If your financial life seems to be spinning out of control, you’re not alone.
Today more than ever, CFP® professionals are an essential resource. From budgeting, to planning for retirement, to saving for education, to managing your taxes and your insurance coverage; “finances” doesn’t mean just one thing for most Americans — and “financial planning” means much more than just investing. Bringing all the pieces of your financial life together is a challenging task.
Although many professionals may call themselves “financial planners,” CFP® professionals have completed extensive training and experience requirements and are held to rigorous ethical standards. They understand all the complexities of the changing financial climate and will make recommendations in your best interest.
WHY CERTIFICATION MATTERS
Most people think all financial planners are "certified," but this isn't true -- nor are all certifications the same.
Anyone may call him or herself a "financial planner," but only those who have fulfilled the certification and renewal requirements of the CFP Board can display the CFP® certification marks, which represent a high level of competency, ethics, and professionalism. CFP Board's Standards of Professional Conduct require CFP professionals to look out for your interests above their own.
Unlike many financial advisors, CFP® professionals are required to develop their theoretical and practical knowledge by completing a comprehensive course of study at a college or university with a curriculum approved by the CFP Board. Planning professionals with training outside of the CFP Board’s approved list may meet the education requirement through a review process, which looks at transcripts, previous course work, and other professional designations.
CFP professionals must pass the comprehensive CFP® Certification Exam, which tests their ability to apply financial planning knowledge to real-life situations. The exam covers the financial planning process, tax planning, employee benefits and retirement planning, estate planning, investment management and insurance. The average pass rate for this difficult exam is only 55 percent to 60 percent. This comprehensive exam ensures that CFP® professionals are highly qualified to develop a plan for your finances.
CFP® professionals must have a minimum of three years’ experience in the financial planning process prior to earning the right to use the CFP® certification marks. This hands-on experience guarantees that CFP® professionals have practical financial planning knowledge, so you can count on them to help you create a realistic financial plan that fits your individual needs.
When it comes to ethics and professional responsibility, CFP® professionals are held to the highest of standards. CFP Board's Code of Ethics outlines CFP® professionals’ obligations to uphold principles of integrity, objectivity, competence, fairness, confidentiality, professionalism and diligence. The Rules of Conduct require CFP professionals to put clients’ interests above their own, and to provide their financial planning services as a "fiduciary" — acting in the best interest of their financial planning clients. CFP® professionals are subject to sanctions if they violate these standards.

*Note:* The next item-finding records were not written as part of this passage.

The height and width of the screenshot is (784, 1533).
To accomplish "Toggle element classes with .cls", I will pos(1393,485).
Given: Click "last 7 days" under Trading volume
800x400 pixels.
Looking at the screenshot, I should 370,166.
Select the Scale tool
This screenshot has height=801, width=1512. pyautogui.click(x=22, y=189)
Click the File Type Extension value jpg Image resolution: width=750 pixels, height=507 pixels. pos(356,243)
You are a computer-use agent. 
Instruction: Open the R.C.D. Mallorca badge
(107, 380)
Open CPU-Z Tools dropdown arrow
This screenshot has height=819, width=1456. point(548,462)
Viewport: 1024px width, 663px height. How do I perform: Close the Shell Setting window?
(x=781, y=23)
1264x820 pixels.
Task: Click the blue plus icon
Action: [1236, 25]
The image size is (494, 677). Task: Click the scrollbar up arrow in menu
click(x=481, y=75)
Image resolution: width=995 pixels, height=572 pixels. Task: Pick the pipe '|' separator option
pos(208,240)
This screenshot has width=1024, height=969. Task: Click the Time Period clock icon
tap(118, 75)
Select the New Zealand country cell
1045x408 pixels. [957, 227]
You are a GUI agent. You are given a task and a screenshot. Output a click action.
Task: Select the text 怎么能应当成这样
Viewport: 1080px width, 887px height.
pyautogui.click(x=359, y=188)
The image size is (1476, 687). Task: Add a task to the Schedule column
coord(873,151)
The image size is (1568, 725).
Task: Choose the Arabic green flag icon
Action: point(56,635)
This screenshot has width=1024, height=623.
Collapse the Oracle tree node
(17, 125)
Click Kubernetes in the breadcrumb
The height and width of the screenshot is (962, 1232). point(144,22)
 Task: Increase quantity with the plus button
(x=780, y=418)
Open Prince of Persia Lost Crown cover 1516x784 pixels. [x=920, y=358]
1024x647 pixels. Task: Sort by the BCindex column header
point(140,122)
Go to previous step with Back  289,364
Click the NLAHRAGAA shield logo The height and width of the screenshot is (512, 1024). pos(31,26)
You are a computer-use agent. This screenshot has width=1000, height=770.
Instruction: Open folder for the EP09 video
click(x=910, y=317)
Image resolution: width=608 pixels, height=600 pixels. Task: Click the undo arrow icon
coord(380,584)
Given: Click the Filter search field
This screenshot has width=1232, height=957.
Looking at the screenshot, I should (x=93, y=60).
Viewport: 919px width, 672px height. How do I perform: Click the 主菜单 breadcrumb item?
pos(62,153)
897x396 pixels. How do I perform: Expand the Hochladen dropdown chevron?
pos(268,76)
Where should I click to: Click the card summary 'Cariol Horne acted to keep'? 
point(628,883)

CFP Board's rigorous enforcement of its Standards of Professional Conduct — including releasing disciplinary information to the public — distinguishes the CFP® certification from the many other designations in the financial services industry. Anyone who seeks CFP® certification is subject to a background check, and those whose past conduct falls short of CFP Board's ethical and practice standards can be barred from becoming certified. After attaining certification, a CFP® professional who violates CFP Board's ethical and practice standards becomes subject to disciplinary action, which could include the permanent revocation of certification. Through diligent enforcement of its ethical and practice standards, CFP Board provides you with the confidence that your CFP® professional is both competent and ethical.